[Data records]
******

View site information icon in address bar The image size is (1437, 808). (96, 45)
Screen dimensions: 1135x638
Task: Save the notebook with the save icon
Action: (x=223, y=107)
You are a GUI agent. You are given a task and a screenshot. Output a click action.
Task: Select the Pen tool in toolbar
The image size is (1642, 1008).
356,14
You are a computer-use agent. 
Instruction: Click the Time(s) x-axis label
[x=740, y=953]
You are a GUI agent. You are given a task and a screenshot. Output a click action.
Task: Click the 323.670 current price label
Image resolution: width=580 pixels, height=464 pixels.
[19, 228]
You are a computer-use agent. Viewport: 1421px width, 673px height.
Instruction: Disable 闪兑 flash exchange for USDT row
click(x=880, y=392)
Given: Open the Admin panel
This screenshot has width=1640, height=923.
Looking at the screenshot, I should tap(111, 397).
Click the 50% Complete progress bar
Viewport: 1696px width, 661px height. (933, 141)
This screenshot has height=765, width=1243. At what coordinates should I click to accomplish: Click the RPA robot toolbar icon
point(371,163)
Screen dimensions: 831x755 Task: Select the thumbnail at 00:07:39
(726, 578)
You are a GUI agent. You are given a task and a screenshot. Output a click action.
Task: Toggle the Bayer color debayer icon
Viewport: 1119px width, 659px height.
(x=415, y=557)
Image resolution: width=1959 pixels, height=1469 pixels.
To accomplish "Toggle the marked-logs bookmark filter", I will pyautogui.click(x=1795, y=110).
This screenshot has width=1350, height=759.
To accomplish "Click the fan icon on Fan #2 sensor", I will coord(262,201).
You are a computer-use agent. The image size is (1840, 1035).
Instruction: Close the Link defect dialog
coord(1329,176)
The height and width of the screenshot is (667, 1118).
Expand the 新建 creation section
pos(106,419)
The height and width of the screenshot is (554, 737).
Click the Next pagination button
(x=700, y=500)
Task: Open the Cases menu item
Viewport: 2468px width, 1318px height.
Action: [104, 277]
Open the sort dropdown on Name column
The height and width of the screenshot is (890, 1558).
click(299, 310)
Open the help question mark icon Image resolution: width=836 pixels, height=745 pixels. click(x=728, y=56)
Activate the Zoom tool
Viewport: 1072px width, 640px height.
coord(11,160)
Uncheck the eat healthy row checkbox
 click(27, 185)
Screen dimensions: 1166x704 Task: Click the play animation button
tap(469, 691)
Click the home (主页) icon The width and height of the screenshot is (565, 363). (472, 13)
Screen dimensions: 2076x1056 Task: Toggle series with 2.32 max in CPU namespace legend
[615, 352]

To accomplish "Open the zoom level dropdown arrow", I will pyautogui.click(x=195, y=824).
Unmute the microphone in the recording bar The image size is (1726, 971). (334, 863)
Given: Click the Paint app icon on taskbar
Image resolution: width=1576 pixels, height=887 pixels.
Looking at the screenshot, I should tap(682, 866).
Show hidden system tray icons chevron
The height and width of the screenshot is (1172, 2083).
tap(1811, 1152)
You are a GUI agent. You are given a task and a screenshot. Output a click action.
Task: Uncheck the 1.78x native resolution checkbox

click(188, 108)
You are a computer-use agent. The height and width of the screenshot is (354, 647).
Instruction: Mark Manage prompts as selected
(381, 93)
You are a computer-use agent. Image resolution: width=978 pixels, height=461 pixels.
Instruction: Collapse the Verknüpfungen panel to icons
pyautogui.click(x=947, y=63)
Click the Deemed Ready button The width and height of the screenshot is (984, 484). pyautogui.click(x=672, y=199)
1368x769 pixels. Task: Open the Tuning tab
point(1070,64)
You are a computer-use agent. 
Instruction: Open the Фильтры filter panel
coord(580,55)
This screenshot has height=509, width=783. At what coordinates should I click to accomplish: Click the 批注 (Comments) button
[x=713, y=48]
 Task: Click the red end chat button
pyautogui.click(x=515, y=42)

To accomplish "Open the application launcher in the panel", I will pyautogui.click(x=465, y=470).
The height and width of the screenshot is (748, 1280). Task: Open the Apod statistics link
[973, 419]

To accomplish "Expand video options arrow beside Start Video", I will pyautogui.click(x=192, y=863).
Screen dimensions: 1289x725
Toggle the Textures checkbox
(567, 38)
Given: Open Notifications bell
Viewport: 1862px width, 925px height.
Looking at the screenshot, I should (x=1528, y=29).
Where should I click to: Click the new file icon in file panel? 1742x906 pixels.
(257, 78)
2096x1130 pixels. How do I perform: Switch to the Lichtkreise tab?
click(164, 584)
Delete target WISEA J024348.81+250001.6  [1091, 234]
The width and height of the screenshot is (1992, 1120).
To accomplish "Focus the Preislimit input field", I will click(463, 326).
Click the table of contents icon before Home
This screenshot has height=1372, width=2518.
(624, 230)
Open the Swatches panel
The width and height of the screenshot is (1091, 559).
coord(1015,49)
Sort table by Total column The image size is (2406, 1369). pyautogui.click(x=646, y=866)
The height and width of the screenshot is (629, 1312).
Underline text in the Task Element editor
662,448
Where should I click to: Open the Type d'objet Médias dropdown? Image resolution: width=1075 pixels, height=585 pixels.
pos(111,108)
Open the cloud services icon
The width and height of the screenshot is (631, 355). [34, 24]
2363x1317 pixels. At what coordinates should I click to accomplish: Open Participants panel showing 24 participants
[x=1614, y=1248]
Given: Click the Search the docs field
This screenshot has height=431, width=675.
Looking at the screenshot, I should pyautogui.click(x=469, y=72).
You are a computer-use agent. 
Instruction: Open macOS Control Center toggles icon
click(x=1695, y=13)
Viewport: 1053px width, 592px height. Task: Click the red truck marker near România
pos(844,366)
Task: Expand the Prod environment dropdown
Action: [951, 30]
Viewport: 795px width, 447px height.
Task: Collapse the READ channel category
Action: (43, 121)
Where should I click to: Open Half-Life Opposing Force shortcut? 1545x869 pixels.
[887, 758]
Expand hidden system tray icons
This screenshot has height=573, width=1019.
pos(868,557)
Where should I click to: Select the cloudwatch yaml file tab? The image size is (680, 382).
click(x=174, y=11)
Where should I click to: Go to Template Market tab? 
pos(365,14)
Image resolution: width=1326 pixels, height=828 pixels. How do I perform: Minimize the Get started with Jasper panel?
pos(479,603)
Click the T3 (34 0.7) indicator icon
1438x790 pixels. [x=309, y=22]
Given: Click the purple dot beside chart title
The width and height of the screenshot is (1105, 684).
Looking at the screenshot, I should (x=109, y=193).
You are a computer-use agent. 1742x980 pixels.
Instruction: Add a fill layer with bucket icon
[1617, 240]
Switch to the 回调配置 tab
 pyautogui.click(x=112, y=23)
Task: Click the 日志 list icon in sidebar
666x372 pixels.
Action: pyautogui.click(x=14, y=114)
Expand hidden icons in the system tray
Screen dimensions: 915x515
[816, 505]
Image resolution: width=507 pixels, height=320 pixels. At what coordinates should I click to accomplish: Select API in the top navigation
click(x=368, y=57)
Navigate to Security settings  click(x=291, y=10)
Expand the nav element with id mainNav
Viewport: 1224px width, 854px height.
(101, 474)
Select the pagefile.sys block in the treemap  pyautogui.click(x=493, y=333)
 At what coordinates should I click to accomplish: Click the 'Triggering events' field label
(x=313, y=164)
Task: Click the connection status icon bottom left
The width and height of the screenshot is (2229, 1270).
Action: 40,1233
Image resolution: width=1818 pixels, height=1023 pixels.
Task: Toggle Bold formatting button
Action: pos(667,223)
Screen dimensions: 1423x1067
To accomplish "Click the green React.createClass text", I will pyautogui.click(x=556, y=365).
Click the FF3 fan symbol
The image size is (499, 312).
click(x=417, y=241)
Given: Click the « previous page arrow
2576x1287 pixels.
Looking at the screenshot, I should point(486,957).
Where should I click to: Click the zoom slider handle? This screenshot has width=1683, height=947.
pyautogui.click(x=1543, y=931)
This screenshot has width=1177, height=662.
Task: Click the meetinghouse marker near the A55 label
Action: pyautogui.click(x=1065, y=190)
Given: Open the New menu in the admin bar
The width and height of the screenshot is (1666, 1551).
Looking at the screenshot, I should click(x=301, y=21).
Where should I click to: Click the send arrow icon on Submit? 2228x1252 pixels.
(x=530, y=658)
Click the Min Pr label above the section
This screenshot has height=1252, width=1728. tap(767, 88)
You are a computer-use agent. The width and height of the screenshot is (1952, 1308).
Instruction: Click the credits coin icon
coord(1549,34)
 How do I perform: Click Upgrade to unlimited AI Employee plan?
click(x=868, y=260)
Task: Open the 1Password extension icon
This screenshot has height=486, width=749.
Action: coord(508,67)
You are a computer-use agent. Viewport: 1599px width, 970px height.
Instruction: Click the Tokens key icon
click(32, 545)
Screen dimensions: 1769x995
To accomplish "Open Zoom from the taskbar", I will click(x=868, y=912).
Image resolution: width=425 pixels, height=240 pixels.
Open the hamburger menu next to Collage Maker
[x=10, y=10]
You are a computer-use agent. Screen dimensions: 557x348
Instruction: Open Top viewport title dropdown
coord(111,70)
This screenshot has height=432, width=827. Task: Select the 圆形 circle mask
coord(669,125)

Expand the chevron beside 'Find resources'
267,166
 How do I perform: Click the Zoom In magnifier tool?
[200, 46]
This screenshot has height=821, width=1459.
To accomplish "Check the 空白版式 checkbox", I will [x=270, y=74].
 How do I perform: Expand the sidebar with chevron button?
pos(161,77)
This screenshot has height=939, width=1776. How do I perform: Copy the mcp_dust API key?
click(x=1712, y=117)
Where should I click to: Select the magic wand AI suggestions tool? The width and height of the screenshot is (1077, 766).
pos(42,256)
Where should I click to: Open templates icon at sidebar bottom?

******

What you need to do: Every line above in which the word "bottom" occurs needs to be copied.

Task solution:
Task: Click the connection status icon bottom left
Where should I click to: Open templates icon at sidebar bottom?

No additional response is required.